Wednesday 6 March 2013

Interview with Mike Adams 2

(part 1 is here)


4) How long time did you need to wite the book about "Lee de Forest" ? Why were you specially interested about him?
As a professor I also like research and writing and I am good at it. I was introduced in 1988 to the de Forest papers held by the San Jose History Center, but it wasn't until 2008 that I started going to the archive and scanning the documents and organizing a possible de Forest story. My book, Lee de Forest, King of Radio, Television, and Film, was published in 2012 by Springer Science. Because I was able to retire and go to half time at the university I started to develop an outline for the book, a table of contents, etc, and I looked for all the known de Forest research sources to tell a complete story. It took about a year to research and write, another year for editing, sending out to experts for read/review, and as I look back on my files, I was contacted by the Springer-Verlag Physics Editor Chris Coughlin in November, 2009, about the possibility of proposing a book, I submitted the proposal and received the contract by March 2010, began the massive organization process of sorting through  thousands of documents, finished the research and much of the draft by the end of 2010, editing, visuals, reviews, re-write, production in 2011, release in December 2011.

I was interested in de Forest for several reasons: First, he was a fellow scholar, but he was a PhD from Yale, and in 1899 there were few who even attended college. So he was a real scholar. Second, in the early 20th Century he looked at the transmission of morse code dots and dashes, then called wireless, and saw the possibility of sending audio - the voice and music - using his modification of the technology. You can say that he was one of the primary inventors of radio! He not only received patents for the technology but he started several early radio stations, first sending opera music in New York in 1907 as reported in the Times. He used his inventions of his vacuum tube he originally developed as a receiver of radio audio, as an amplifier of sound, and as an oscillator/transmitter of radio to create in 1918 a system for writing sound on film for synchronized motion pictures. For this he received an Oscar. So my career - Radio-TV-Film - parallels the work of de Forest, although as they say at the awards ceremonies, "I couldn't have done it without him!"



5) Digital radio standards (DAB, DRM, HD Radio) struggles to success in most countries, what do you think about it?

DRM appears to be one more solution to allow more signals, more programming on limited bandwidth. Two problems: One, is that there are too many standards and that always causes problems with world wide adoption, and the other is that there is not enough viable, sales-worthy content for all the channels that can be created. Also, I believe that radio will end up streaming on the Internet and that is a world-wide standard. The digital radio formats that require specialized receivers are only interim technology. This is why HD failed in America.

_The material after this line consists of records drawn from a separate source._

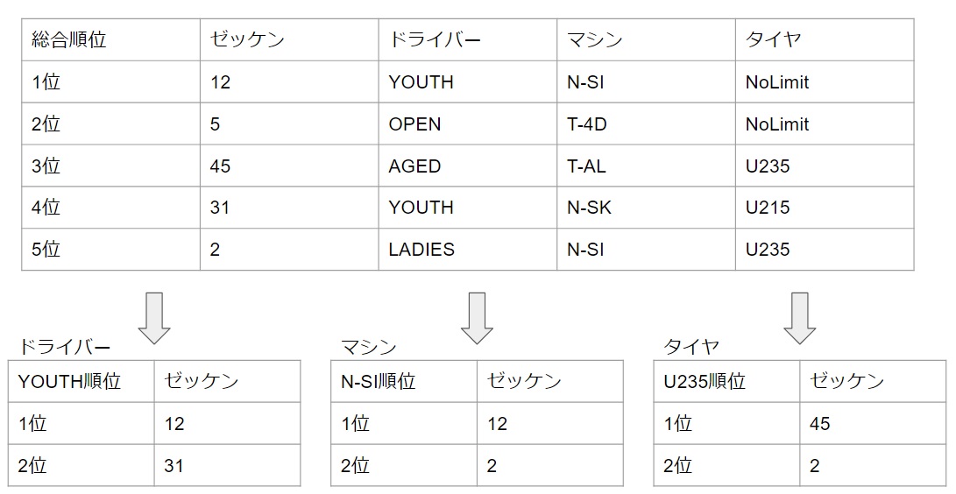
Task: Select the 総合順位 header cell
Action: click(x=110, y=40)
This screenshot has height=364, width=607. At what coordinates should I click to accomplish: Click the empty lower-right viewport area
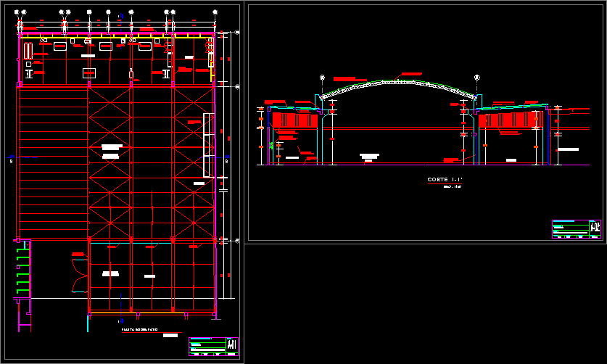point(425,303)
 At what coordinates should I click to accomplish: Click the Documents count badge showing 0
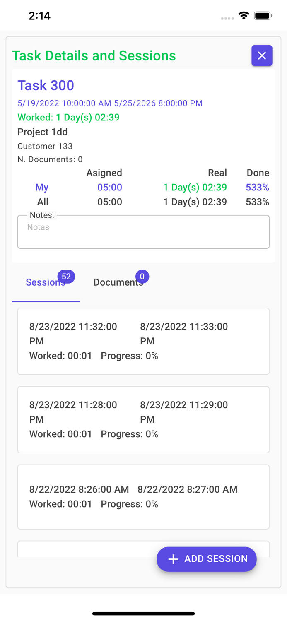142,276
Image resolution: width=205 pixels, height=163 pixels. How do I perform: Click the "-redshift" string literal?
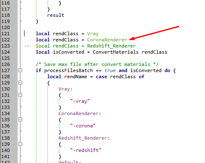(x=86, y=150)
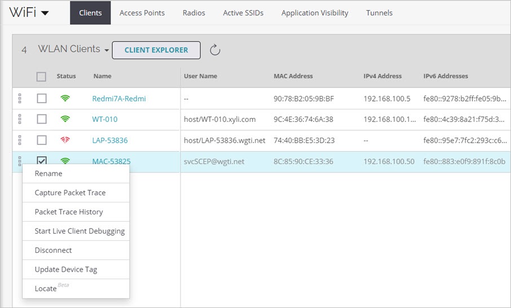This screenshot has width=511, height=308.
Task: Select the Redmi7A-Redmi client checkbox
Action: [x=42, y=99]
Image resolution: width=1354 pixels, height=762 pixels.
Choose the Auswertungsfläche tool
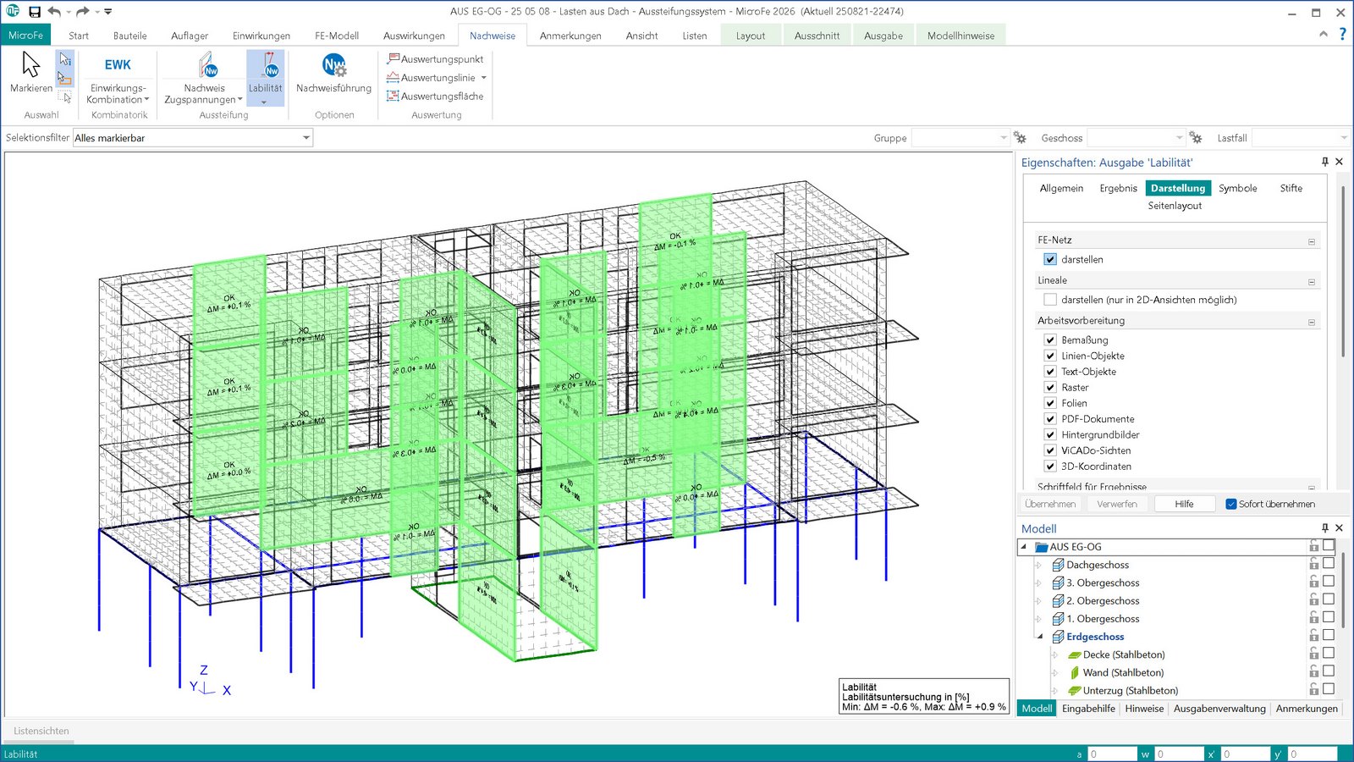point(435,97)
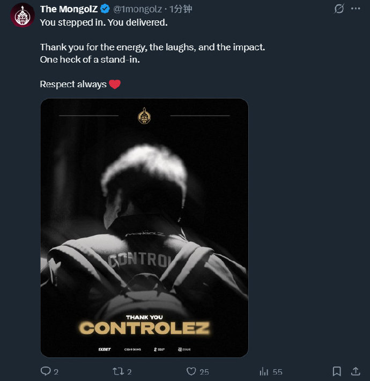Image resolution: width=370 pixels, height=381 pixels.
Task: Open the Thank You Controlez poster image
Action: [144, 227]
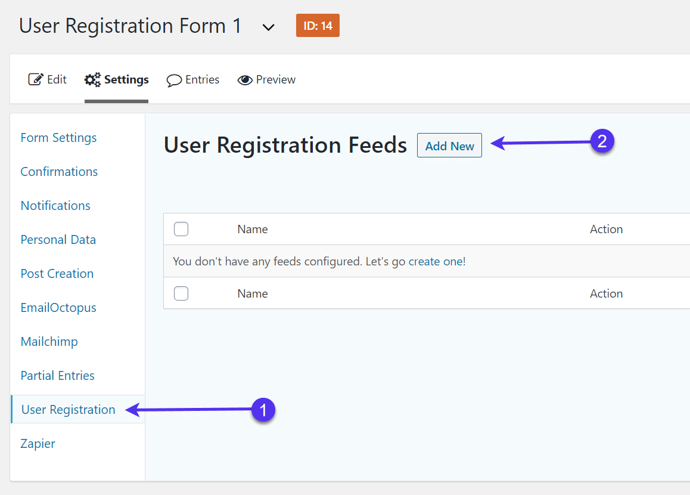690x495 pixels.
Task: Click the Entries speech bubble icon
Action: [174, 80]
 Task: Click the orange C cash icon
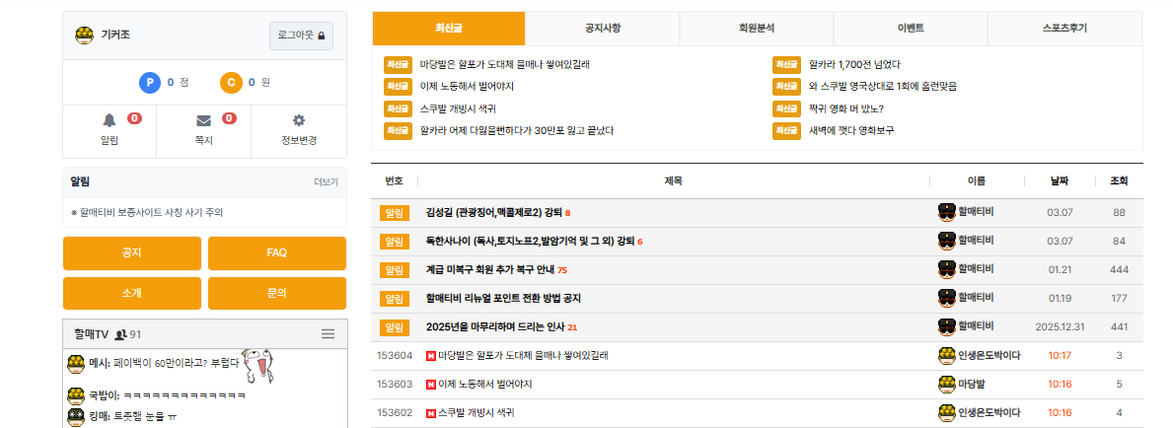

So rather than talk about radio stations "fighting the battle" to survive, let's talk about what radio, TV film really is: it is entertainment and information designed to attract an audience, employ thousands of technical and creative people (my former students) and it is either advertiser or government-supported. Whether it is delivered by an FM transmitter to a bedside radio or by WiFi to a phone, it is really just content and the listeners/viewers will not care where it comes from. We can't say it is "radio" or "TV", in the traditional sense of a big transmitter on a high hill broadcasting to homes, or "film" as just that on a screen in a darkened room in a shopping mall. There is plenty of competition in media and while the Internet in theory "democratizes" content by allowing anyone to broadcast to anyone who will watch or listen, (or read like this blog) it still requires the best writers, producers, directors, talent, etc., to get an audience, and that usually means a big studio, Warner Bros, Comcast. Radio stations have tried to compete with the Internet by adding HD, but the radio manufacturers did not follow through with decent receivers, and the traditional broadcasters have not really programmed these extra channels so anyone cares. There are thousands of choices out there where there used to be a few to a few dozen stations, radio and TV.
So the past is AM and FM and the TV station. The future platform that everyone wants in media is twofold: In 2013 the owners and programmers want to own two things of yours. They want to send their content to your smart phone/tablet and your car dashboard. This is how the future looks to the those who program Radio, TV, and Film.  This is why we owe something to de Forest and why my publisher titled the book "king of radio, TV, and film."